--- What is needed ---
Below are lines of data; restate word for word those running from the line containing "Task: Go back using browser back arrow" to the line containing "You are a computer-use agent. The width", inclusive, and no others.

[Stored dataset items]
+===+

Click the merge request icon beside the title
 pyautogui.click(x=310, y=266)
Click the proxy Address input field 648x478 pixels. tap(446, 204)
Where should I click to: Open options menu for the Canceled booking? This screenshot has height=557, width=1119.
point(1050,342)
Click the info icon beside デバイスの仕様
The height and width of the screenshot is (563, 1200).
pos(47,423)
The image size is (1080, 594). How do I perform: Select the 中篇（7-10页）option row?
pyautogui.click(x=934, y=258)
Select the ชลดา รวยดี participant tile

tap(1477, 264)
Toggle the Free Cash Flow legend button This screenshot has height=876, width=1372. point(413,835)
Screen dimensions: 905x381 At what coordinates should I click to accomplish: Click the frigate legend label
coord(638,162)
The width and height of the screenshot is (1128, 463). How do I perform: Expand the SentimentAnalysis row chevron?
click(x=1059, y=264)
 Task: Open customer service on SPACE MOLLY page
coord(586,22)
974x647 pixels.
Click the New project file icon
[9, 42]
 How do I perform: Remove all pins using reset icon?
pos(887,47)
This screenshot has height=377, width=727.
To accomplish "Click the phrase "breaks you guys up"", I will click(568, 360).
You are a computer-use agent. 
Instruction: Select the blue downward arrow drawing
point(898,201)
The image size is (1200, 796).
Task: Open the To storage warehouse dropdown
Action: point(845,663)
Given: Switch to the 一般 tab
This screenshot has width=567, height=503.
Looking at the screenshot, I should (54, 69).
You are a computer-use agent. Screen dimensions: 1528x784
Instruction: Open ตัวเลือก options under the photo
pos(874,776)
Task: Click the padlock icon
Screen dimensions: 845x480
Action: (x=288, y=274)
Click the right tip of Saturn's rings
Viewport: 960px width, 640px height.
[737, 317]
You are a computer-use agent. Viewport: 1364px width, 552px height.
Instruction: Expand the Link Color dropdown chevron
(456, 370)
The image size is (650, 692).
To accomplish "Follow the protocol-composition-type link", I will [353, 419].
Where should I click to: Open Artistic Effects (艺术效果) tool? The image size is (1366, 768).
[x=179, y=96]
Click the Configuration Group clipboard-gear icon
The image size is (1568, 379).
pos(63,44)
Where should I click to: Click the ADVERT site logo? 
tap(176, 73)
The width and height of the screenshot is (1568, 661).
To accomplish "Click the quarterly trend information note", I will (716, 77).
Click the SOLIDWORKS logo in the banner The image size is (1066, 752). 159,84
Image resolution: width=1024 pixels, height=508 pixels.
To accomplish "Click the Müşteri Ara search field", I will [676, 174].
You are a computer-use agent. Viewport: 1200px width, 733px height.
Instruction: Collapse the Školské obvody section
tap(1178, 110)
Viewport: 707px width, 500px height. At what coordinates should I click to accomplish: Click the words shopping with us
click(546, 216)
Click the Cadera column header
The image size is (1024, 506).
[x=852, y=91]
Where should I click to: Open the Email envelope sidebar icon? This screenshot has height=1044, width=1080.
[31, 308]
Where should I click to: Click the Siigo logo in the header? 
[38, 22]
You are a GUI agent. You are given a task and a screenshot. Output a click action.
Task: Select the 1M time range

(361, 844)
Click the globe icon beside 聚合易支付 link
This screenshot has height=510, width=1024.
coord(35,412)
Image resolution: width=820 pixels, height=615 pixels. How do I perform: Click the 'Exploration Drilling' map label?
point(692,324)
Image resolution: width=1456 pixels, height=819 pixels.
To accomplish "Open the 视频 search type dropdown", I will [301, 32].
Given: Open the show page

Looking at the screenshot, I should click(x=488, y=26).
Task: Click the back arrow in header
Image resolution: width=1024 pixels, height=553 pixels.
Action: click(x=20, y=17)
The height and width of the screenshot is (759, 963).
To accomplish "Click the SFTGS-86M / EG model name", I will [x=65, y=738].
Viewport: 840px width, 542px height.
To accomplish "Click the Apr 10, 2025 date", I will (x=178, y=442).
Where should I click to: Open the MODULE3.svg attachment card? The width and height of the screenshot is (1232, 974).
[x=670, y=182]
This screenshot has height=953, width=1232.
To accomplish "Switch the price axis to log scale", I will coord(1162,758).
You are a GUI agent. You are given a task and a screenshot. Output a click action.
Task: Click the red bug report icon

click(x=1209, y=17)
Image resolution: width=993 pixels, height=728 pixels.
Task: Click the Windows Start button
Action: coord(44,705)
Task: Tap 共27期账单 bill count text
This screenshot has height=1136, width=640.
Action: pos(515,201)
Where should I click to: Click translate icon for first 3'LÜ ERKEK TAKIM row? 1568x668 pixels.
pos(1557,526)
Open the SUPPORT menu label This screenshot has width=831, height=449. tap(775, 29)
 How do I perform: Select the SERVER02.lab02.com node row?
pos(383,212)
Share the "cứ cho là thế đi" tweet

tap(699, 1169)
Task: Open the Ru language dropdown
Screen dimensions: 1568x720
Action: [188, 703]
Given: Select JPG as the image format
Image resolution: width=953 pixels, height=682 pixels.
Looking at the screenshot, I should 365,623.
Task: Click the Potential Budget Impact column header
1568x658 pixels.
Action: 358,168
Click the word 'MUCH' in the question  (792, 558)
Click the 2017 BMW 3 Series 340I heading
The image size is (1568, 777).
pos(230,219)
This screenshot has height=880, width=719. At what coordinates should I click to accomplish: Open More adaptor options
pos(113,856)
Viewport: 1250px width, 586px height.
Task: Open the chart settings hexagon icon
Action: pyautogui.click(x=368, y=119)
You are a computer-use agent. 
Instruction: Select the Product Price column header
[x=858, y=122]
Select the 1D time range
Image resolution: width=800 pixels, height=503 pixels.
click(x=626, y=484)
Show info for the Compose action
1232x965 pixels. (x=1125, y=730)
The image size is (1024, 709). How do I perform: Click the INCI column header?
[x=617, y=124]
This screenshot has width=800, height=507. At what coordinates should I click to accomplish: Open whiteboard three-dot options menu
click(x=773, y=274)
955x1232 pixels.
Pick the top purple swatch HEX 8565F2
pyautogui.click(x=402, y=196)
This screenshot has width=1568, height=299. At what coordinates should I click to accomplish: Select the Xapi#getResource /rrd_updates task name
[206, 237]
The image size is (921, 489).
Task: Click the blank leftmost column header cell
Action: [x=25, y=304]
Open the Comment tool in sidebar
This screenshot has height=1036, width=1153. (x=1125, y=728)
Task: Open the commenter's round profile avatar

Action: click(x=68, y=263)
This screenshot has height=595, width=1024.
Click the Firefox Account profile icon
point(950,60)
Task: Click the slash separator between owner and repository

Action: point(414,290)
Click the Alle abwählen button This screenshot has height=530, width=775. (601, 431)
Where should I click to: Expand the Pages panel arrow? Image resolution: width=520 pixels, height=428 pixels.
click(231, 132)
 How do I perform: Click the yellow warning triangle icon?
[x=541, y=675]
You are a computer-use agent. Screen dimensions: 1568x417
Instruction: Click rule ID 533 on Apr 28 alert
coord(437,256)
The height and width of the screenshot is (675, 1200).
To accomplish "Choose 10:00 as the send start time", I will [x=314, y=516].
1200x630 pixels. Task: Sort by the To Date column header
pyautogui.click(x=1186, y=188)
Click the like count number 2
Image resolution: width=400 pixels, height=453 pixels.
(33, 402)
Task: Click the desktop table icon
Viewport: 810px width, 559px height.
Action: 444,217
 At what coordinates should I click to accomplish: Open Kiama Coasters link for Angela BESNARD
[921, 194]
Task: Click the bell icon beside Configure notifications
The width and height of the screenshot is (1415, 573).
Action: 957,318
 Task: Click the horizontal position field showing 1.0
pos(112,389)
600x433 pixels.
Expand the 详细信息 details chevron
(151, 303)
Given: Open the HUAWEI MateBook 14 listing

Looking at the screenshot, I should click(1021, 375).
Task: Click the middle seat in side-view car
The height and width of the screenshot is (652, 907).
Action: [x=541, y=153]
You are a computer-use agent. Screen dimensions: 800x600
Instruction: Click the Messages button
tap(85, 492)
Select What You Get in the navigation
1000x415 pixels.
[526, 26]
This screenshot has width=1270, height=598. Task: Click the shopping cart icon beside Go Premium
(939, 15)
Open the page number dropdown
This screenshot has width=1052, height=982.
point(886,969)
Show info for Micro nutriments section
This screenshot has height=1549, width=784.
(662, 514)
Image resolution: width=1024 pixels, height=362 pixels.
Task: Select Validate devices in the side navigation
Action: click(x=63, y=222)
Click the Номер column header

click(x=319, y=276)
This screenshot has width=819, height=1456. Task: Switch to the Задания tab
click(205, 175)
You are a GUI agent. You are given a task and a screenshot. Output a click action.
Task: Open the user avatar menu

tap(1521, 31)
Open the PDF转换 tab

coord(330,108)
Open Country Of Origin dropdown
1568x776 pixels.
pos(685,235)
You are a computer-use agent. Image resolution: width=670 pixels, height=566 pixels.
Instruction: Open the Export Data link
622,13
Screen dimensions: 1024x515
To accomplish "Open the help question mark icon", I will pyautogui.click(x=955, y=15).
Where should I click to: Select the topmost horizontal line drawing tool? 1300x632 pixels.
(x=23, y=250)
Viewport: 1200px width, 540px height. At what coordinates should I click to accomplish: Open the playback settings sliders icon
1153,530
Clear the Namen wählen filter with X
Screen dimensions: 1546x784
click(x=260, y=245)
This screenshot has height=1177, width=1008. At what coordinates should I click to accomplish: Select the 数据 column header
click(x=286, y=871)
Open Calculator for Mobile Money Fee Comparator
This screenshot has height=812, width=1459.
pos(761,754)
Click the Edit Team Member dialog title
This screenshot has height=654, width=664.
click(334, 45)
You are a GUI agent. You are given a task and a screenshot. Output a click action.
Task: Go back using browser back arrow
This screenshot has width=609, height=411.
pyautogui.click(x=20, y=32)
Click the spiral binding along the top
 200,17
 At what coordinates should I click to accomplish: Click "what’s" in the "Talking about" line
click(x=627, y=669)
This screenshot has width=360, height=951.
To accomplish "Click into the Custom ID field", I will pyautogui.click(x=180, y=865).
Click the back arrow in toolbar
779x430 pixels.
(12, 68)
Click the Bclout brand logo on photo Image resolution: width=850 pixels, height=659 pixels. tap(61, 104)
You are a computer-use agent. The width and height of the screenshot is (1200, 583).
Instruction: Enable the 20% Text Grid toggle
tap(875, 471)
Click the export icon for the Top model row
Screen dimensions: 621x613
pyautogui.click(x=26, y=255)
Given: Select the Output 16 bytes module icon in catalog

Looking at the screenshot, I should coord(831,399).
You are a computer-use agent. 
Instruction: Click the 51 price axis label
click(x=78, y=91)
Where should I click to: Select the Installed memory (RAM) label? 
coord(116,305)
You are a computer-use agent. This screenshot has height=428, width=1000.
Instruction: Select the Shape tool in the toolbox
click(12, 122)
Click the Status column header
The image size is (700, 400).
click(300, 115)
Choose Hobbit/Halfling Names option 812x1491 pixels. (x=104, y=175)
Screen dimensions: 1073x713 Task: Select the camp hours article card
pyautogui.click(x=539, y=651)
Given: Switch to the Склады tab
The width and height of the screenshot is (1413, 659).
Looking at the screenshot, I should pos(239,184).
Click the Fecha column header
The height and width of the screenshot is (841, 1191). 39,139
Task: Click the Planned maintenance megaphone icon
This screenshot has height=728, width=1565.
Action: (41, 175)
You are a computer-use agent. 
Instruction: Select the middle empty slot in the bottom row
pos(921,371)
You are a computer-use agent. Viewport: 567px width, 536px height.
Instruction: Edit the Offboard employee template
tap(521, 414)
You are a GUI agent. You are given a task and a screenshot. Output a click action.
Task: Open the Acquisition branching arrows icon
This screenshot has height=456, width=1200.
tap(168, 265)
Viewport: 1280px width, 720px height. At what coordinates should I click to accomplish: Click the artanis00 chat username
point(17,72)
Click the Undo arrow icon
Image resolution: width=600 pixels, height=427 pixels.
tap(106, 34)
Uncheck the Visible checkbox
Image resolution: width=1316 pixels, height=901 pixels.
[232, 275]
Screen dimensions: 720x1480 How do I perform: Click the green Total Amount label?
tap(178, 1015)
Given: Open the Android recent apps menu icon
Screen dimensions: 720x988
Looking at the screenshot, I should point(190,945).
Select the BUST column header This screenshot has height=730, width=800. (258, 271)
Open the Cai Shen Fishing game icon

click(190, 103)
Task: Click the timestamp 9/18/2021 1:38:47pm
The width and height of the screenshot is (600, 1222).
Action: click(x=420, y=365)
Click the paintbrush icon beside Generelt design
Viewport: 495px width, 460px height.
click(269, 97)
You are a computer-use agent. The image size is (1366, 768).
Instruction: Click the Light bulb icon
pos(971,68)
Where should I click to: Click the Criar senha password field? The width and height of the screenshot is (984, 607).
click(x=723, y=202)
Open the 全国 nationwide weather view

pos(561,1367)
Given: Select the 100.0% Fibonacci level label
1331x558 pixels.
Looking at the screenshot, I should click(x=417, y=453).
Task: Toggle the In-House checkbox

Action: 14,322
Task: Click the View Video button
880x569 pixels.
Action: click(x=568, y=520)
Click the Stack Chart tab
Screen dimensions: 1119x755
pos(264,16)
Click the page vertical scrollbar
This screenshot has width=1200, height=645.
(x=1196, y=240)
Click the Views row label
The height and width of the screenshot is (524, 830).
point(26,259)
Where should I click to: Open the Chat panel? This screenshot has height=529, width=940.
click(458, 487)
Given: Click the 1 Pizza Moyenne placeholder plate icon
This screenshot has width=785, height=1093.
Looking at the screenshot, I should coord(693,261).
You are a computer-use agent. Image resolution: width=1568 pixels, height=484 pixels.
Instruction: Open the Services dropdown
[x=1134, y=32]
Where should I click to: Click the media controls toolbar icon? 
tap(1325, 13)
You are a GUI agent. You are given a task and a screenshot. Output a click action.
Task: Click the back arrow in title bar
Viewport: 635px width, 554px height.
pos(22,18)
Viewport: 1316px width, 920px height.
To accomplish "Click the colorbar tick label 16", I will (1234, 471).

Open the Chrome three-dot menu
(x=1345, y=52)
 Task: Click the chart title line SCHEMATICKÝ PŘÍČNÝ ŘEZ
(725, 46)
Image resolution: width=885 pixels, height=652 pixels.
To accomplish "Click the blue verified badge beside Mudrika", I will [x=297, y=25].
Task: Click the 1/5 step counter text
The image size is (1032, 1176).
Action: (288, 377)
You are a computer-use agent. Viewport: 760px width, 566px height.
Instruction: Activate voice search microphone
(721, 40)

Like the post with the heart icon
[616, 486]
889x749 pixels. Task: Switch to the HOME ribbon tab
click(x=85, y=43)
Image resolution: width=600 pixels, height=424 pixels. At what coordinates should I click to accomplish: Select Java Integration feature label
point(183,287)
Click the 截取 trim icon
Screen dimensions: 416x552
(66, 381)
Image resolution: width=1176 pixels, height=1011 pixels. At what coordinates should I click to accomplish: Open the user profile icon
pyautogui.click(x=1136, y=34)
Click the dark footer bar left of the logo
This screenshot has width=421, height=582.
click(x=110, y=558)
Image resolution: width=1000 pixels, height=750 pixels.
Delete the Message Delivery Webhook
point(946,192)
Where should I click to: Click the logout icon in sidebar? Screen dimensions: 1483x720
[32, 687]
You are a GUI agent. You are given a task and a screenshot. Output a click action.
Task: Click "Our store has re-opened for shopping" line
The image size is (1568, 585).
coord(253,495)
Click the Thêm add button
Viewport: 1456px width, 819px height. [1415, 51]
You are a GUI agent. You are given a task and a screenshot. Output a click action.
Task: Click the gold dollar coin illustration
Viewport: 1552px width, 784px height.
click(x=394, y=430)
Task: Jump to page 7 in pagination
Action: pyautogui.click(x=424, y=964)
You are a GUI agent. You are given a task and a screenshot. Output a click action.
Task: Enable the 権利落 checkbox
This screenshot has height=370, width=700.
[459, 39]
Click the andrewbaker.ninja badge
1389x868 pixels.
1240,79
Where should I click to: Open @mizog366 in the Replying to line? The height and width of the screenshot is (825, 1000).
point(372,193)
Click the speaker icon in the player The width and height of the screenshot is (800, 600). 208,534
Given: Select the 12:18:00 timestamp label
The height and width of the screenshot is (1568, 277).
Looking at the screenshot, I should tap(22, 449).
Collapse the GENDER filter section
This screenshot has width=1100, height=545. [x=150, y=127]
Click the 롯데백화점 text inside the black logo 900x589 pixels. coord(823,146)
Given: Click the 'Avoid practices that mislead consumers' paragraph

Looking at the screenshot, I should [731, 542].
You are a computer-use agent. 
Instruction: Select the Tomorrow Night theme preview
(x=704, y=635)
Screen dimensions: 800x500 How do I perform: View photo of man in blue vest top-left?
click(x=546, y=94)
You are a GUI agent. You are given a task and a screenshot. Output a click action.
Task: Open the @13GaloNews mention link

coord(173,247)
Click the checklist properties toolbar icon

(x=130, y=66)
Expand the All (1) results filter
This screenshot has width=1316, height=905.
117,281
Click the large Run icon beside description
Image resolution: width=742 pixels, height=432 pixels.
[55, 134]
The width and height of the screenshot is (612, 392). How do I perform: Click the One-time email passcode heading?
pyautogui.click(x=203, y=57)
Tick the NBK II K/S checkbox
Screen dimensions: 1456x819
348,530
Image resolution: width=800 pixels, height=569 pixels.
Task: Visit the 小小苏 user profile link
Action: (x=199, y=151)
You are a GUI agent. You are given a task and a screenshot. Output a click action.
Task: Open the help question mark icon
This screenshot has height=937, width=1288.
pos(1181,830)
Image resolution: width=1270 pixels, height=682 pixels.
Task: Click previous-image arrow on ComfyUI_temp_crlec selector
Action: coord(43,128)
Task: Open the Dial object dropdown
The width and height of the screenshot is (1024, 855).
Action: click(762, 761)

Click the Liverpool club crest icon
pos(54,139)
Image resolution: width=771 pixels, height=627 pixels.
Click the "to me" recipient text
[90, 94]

+===+

--- Written answer ---
Task: Go back using browser back arrow
This screenshot has width=609, height=411.
pyautogui.click(x=20, y=32)
Click the spiral binding along the top
 200,17
 At what coordinates should I click to accomplish: Click "what’s" in the "Talking about" line
click(x=627, y=669)
This screenshot has width=360, height=951.
To accomplish "Click into the Custom ID field", I will pyautogui.click(x=180, y=865).
Click the back arrow in toolbar
779x430 pixels.
(12, 68)
Click the Bclout brand logo on photo Image resolution: width=850 pixels, height=659 pixels. tap(61, 104)
You are a computer-use agent. The width and height of the screenshot is (1200, 583).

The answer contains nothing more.